We examine how the posterior means compare to the MLEs and posterior draws from the Beta distribution.
la = fit.extract(permuted=True) # return a dictionary of arrays
## obtain posterior means for p parameters
p_pm = np.apply_along_axis(np.mean,0,la['p'])
plt.hist(x/n, bins=10, normed=True, alpha=0.5,
histtype='stepfilled', color='steelblue',
edgecolor='none');
plt.hist(p_pm, bins=10, normed=True, alpha=0.5,
histtype='stepfilled', color='red',
edgecolor='none');
plt.xlabel("p_hat");
The posterior means (red) are much more concentrated than the maximum likelihood estimates (blue).

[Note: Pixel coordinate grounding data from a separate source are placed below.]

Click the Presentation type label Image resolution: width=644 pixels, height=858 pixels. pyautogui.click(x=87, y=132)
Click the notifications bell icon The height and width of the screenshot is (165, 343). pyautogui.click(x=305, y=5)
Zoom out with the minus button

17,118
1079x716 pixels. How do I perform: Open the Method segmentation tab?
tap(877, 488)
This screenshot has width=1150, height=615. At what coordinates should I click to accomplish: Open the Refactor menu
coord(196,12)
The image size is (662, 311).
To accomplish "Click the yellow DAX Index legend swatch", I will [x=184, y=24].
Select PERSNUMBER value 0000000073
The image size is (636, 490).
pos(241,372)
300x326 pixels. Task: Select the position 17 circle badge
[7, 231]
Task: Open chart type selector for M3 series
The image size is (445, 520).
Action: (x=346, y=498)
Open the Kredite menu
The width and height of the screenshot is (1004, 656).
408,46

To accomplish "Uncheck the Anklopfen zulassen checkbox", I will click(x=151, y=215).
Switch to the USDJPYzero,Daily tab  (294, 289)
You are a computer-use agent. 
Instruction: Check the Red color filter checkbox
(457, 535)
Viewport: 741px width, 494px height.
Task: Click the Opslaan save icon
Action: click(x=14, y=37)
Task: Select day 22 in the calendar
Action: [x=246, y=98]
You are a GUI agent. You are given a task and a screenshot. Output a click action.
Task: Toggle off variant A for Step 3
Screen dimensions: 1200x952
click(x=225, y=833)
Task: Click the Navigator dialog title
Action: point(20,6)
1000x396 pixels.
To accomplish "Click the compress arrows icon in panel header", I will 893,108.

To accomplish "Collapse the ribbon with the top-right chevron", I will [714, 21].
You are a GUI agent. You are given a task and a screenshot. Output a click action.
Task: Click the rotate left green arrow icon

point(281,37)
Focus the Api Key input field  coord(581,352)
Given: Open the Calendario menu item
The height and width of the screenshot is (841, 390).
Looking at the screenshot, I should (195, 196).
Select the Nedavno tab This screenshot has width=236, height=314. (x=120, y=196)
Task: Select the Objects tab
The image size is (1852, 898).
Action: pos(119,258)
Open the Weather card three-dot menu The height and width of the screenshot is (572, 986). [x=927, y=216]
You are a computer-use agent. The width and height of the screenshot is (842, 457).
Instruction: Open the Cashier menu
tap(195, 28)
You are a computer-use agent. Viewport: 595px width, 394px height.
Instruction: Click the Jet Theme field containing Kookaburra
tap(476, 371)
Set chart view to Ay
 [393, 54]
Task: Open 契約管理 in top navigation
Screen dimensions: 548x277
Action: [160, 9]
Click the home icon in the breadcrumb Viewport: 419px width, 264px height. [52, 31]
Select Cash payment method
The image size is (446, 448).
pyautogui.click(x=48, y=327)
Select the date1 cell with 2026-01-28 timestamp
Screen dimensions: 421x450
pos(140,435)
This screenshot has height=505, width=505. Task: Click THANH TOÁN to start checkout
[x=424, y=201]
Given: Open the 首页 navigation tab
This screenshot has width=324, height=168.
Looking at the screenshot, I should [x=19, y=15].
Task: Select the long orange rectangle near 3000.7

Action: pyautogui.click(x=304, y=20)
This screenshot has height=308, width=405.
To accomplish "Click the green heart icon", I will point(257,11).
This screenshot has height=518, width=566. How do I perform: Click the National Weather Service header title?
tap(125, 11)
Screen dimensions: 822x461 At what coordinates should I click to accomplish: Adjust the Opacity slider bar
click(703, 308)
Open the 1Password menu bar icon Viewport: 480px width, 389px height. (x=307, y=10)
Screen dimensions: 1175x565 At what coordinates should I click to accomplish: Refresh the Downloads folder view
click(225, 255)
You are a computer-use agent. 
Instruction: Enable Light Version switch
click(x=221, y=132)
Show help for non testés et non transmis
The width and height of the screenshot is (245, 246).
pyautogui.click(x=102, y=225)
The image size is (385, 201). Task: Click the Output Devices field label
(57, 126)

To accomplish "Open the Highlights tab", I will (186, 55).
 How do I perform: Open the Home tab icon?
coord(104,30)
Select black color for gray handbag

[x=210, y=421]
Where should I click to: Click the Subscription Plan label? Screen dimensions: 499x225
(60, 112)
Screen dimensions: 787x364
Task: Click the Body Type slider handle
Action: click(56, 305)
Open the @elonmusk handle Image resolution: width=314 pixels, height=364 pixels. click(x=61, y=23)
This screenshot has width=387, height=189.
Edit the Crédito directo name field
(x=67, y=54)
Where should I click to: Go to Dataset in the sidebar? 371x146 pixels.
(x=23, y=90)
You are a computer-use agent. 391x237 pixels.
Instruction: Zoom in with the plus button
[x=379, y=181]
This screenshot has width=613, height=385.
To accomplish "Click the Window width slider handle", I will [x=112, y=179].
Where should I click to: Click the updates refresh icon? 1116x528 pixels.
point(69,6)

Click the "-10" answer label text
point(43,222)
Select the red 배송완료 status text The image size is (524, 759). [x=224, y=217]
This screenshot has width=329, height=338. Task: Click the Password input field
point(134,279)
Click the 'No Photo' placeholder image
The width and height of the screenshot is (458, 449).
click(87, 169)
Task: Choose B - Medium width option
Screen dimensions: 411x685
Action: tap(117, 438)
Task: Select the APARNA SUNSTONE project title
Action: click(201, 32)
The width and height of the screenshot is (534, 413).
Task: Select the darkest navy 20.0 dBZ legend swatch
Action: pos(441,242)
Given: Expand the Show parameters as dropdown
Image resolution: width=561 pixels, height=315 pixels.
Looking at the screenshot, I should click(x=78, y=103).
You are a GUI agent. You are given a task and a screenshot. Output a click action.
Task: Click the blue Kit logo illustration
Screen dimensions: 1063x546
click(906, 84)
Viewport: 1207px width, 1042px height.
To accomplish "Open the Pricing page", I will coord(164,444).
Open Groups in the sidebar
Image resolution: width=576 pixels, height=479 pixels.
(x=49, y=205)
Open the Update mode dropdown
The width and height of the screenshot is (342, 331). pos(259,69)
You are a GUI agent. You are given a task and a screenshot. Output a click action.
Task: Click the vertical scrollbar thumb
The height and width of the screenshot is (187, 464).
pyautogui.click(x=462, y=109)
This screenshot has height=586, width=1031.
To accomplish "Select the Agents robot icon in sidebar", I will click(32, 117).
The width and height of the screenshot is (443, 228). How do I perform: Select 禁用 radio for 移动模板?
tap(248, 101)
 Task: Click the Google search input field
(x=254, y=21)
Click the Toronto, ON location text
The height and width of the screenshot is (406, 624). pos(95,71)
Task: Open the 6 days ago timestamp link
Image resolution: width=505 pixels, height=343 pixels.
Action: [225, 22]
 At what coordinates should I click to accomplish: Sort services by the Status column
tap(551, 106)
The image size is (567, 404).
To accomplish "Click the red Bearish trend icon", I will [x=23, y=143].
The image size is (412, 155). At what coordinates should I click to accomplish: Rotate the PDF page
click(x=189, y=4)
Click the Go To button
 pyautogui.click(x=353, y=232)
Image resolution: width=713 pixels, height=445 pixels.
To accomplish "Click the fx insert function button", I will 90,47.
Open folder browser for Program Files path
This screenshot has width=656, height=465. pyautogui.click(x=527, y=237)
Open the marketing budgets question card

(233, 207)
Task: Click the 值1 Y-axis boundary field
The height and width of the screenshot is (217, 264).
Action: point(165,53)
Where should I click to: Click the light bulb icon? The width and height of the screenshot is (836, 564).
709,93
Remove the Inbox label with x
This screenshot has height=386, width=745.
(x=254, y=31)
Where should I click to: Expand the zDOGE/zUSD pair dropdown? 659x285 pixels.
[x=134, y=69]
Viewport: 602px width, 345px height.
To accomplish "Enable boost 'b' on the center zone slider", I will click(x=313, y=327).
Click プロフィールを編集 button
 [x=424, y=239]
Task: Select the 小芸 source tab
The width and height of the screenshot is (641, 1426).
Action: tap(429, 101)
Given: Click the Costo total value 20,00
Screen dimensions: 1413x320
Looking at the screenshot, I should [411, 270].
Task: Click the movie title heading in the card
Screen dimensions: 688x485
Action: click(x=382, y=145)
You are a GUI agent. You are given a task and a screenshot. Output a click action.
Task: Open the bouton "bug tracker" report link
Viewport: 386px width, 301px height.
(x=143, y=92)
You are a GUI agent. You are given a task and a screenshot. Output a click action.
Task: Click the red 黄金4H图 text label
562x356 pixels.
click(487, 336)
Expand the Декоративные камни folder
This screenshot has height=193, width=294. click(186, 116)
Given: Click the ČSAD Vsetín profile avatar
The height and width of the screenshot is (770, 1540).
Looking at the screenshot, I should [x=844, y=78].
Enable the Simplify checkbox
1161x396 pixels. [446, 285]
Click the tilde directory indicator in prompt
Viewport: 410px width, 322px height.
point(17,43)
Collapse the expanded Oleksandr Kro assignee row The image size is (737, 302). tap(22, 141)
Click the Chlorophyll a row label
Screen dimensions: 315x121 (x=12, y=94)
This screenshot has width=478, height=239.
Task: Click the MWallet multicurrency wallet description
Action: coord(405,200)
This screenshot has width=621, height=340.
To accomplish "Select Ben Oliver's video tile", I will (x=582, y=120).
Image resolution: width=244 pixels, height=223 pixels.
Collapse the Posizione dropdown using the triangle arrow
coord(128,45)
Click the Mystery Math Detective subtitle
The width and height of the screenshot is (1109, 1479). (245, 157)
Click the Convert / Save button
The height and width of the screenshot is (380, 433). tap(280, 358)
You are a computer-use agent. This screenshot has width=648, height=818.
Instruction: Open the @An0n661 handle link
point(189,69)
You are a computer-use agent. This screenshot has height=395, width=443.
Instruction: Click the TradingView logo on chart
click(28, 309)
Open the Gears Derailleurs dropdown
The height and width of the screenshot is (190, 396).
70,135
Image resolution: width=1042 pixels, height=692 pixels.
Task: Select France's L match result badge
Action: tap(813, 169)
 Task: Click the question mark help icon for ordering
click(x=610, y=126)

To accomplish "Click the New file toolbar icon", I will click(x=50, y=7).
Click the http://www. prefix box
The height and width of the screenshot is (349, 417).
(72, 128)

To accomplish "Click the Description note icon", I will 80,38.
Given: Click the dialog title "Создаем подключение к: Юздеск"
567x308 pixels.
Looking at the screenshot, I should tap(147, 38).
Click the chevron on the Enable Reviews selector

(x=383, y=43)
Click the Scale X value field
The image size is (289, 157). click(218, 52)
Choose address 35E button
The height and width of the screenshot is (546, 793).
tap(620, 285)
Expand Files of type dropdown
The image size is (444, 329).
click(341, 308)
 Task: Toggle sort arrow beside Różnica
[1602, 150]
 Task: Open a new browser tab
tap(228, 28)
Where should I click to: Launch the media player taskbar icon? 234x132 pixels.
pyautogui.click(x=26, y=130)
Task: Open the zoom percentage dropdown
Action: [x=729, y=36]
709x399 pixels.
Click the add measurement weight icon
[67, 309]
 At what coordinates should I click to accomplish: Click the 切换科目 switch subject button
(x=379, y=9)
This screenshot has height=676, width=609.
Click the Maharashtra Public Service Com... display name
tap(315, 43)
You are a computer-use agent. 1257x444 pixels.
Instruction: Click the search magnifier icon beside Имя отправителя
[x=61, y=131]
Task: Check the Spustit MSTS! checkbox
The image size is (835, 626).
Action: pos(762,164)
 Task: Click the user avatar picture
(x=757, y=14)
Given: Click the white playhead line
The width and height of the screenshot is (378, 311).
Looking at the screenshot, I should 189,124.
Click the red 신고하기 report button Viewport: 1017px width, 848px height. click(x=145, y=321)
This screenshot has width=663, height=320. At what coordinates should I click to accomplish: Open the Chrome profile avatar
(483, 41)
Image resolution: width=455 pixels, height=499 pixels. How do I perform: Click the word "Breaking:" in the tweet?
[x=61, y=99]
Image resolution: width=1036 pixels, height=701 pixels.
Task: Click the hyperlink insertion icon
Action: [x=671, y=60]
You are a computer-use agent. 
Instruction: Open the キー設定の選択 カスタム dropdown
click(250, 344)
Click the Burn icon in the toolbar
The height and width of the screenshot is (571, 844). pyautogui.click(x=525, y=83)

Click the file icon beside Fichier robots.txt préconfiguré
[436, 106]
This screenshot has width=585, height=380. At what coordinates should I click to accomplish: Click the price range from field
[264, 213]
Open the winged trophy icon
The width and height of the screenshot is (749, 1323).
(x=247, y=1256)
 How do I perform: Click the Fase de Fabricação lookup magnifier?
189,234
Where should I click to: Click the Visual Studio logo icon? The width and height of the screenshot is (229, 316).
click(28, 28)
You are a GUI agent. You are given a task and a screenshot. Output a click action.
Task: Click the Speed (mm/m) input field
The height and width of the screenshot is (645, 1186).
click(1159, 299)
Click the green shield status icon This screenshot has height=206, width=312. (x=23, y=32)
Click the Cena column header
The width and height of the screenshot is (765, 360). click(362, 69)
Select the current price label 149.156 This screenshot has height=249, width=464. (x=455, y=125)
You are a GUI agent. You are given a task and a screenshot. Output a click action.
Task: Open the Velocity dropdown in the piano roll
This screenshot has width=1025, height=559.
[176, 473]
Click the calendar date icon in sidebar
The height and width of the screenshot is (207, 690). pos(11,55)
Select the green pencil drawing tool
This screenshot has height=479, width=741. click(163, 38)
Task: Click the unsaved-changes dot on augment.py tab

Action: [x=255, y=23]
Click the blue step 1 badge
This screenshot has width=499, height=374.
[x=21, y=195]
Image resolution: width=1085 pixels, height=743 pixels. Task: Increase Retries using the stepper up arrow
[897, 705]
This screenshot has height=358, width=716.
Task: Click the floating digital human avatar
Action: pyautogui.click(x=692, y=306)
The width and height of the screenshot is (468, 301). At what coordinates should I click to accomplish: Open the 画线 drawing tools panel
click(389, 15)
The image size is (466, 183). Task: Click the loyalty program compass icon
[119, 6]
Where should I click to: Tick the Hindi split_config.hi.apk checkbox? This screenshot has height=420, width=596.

p = np.linspace(0,0.6,1000)
for ii in np.arange(la['beta'].size,step=100):
plt.plot(p,beta.pdf(p,la['alpha'][ii],la['beta'][ii]),color='blue',alpha=0.1);
plt.plot(p,beta.pdf(p,10,30),color='red',alpha=1);
plt.xlabel("p");
plt.ylabel("Draws from the Posterior");
The red curve is the true beta distribution used to simulate the $p_i$. The blue curves are draws from the posterior. With more batters and more at bats for each batter, the posterior draws should concentrate around the true curve in red.
plt.plot(la['alpha'],la['beta'],'.');
plt.xlabel("alpha");
plt.ylabel("beta");